Instagram is the worst (or: I'm often at my worst when on Instagram)
Sunday, February 4, 2018
My finger hovers over Reese Witherspoon's face.
I hesitate for a second, but I end up clicking on the little square. It was never really in doubt that I would.
I browse her page, take notice of her 11 million followers and click on a post where it shows that she's 41 with the words actress and producer preceding the number. She's only 10 years older than me. Pretty sure she wasn't blogging once a month a decade ago and crossing her fingers.
I notice a comment from Demi Lovato. Click. I know her name but don't know her music yet I am swaying and mesmerized by a clip of her belting it out with a host of gospel singers backing up her vocals. It is meant to be an experience. There's a picture of her with Oprah.
Naturally, Selena Gomez is my next stop on what is rapidly becoming an experiment in masochism. She's on the cover of Time, designed a Coach bag, yada yada yada. But I don't stay here too long. I notice a picture of Elle Fanning looking impossibly chic and very well balanced, literally. She is balancing four little books on her blonde head. She is about 12 years younger than me and recently starred in a Sofia Coppola film with Nicole Kidman. When I was in my late teens to early twenties I was flunking out of Geology because I was excited to have a boyfriend and living in a dilapidated yellow house in Catonsville, MD with a cob webbed basement that was straight out of a Stephen King novel.

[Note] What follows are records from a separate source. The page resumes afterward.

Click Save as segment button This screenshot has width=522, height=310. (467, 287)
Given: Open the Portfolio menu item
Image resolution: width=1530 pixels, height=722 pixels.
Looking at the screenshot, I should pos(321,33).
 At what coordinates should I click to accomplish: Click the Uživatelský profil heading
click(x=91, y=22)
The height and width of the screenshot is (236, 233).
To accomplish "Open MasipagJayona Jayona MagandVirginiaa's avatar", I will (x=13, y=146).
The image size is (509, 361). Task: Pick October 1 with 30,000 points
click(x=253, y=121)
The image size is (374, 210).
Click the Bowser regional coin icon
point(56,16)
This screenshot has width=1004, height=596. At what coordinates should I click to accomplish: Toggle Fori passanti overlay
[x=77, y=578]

I realize I probably should stop. I go back and back and back (instead of just actually stopping), until I'm with Reese again. I look at the third picture from the newest. There's Laura Dern, Jessica Chastain, Jennifer Lawrence. Two summers ago I tried to get my hair the shade of blonde that she had in Passengers. After a few trips to the salon and more money than I care to admit, I gave up because, as it turns out—shock—I'm not Jennifer Lawrence. Or Khaleesi. I dyed over my desperate blonde with a box of ashy brown, resulting in more ash than brown with a tiny hint of puke green in the right light. Or the wrong light, I guess.

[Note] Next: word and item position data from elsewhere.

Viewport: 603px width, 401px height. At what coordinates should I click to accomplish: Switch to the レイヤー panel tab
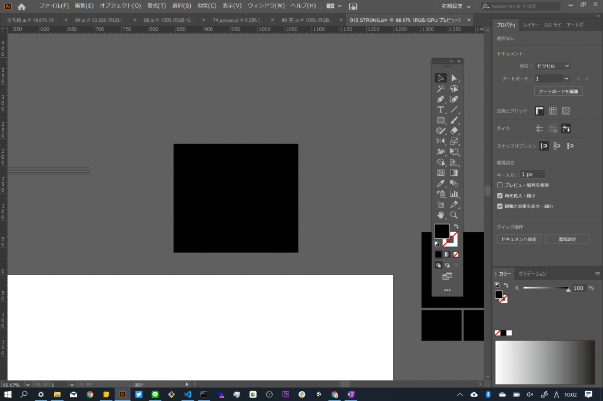pos(532,25)
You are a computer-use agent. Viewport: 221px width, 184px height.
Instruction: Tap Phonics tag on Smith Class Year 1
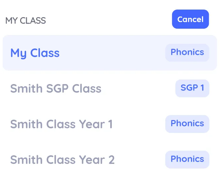187,124
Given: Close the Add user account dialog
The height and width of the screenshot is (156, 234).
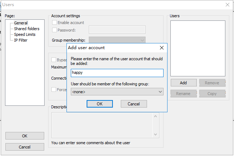Looking at the screenshot, I should coord(161,48).
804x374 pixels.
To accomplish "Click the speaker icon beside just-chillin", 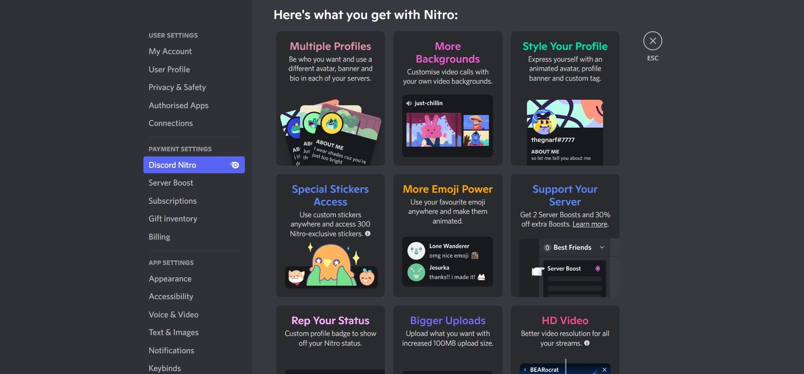I will [409, 103].
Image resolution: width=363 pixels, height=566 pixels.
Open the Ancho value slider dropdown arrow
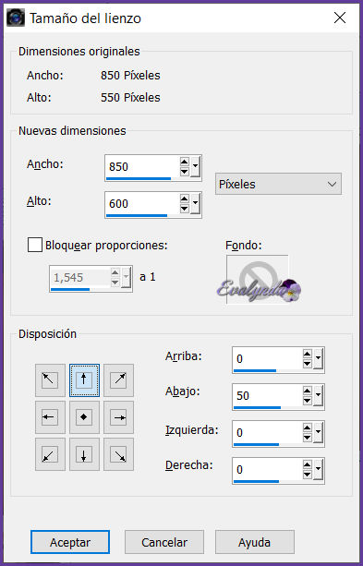(196, 166)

I follow Reese (let's be inundated with this daily, shall we?) and then Instagram gives me more suggestions of other women to follow who will remind me of my smallness and ordinariness (of course, this was not the intent of said women, that is my own doing.)

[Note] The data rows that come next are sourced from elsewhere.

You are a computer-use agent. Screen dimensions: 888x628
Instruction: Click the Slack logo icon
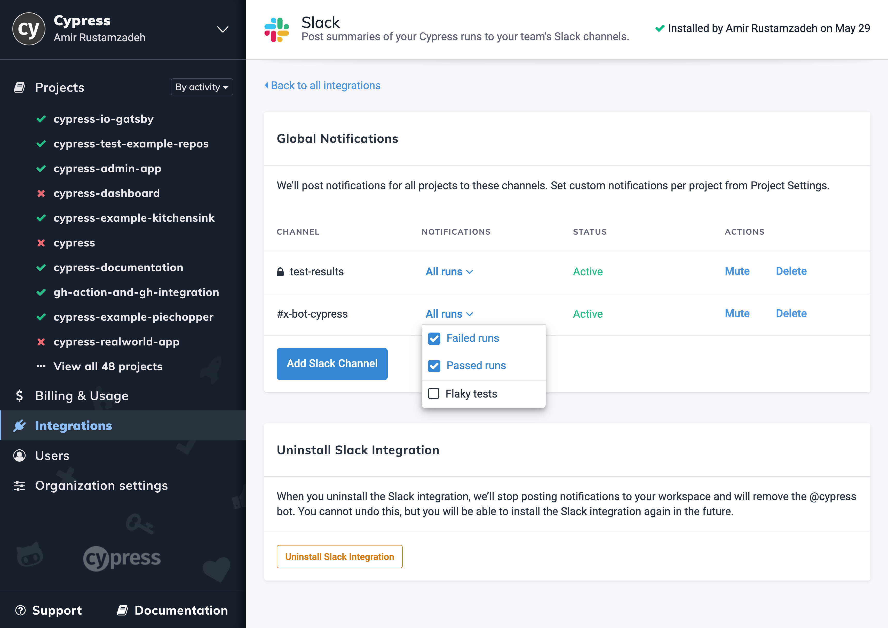point(276,29)
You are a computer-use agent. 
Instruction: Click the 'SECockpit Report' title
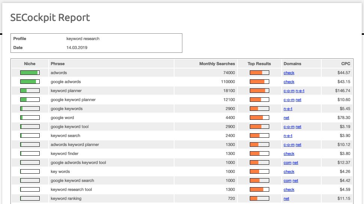click(x=50, y=18)
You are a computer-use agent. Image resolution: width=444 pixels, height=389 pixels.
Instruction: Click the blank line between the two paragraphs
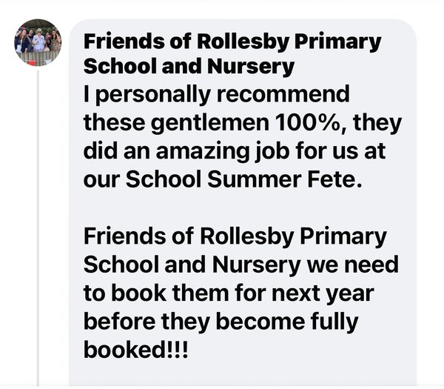point(243,207)
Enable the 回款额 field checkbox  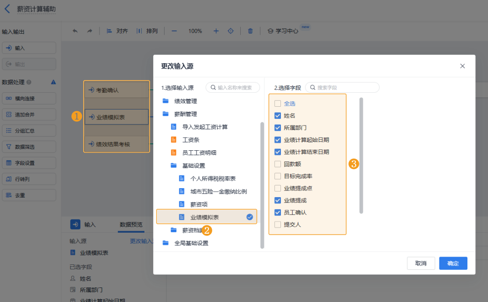pos(278,164)
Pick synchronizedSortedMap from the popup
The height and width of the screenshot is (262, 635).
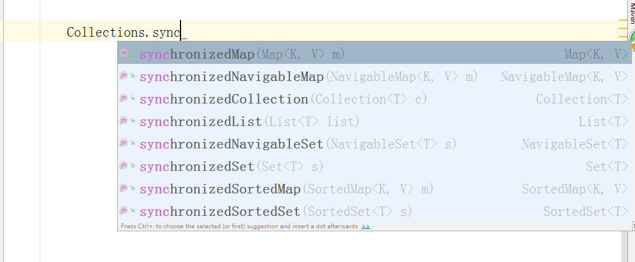[x=375, y=189]
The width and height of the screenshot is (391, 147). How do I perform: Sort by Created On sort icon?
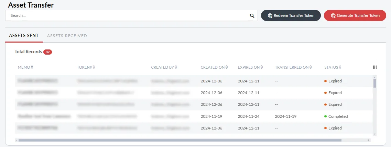pyautogui.click(x=227, y=67)
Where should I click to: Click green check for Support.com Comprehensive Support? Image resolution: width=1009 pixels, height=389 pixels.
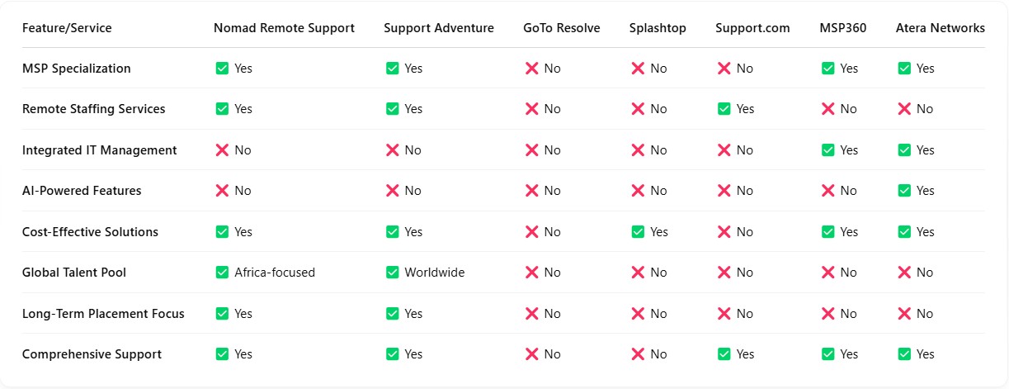click(x=724, y=354)
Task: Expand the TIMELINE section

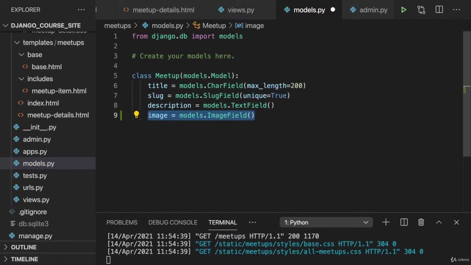Action: [24, 259]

The truth is, I am small, but only because I am jealous.
I go back to my own saved draft that I had begun before I went click crazy. It is a picture of some drawings by my youngest daughter, paired with a caption that said this:
"We all have roles to play. A lot of the time I find myself wishing my role were bigger, less traditional, more seen. But that's not my life right now. Maybe it will never be my life. Maybe it will. Most likely I will die mostly unknown, as most people do. Am I ok with that? Does it even matter?
Much of the time we find comfort in knowing that we are not alone, that everyone else really is the same as us. But when it comes to status and high visibility, we typically can't have that unless we are unique in some way, not the same as everyone else. I know not everyone wants that, but I think about it. I think about how that might transform my life. I think about how my ideas of what that would be like are probably not as romantic as they seem in my mind.
I think I'm confusing being known with being famous. Being the latter doesn't guarantee the former. The little girl who drew this picture, she knows me. She hooks her arm around my neck. She will randomly, but often, shout out: "I love you Mom!" whether we are driving the big kids to school or she's trying to get out of being in trouble. She draws these wonky, big headed, colorful people over and over and over and I will never have enough of them. She'll write the letters she knows, usually M's and E's and O's, and will ask me: "What does it say, Mom?!" I have a big box full of these papers with her name and the date written on the back. For when she's older. For when I'm old. So she will know that she is loved. To remind myself that I am already known."
The obvious irony is: you're here likely because of Instagram, where we may know of people but don't actually know them, or most of them, anyway. Apparently, this is the world we live in. The question is—how do we move forward without going insane?
Sometimes I try to remember who I was and what I thought about before I became obsessed with the idea that the only way to truly be seen is to have more followers. As Amanda Petrusich so aptly put it in The New Yorker: "In 2018, eyeballs do not necessarily equal adulation." That being the truth, the truth is also that I've always wanted to be seen. I am resisting the urge to add a qualifier, as if that very human desire is somehow icky and shameful. To be seen is divine. To be consumed with jealousy is robbing myself from seeing others.
I don't know what the answer is. I can't decide if the medium itself is the problem or if human nature (read: me) is the problem, exacerbated by the medium. After all, the medium can be a portal to people and things and ideas and experiences that we actually care about.
My gut tells me that thinking about this issue is important just for the sake of mindfulness, of being aware of how I'm spending my time and of what is taking up my mental energy. But it's still time spent thinking about social media. Time I'm not crafting stories. Time I'm not marveling (or at least not uh-huhing as I scroll) over her M's and E's and O's.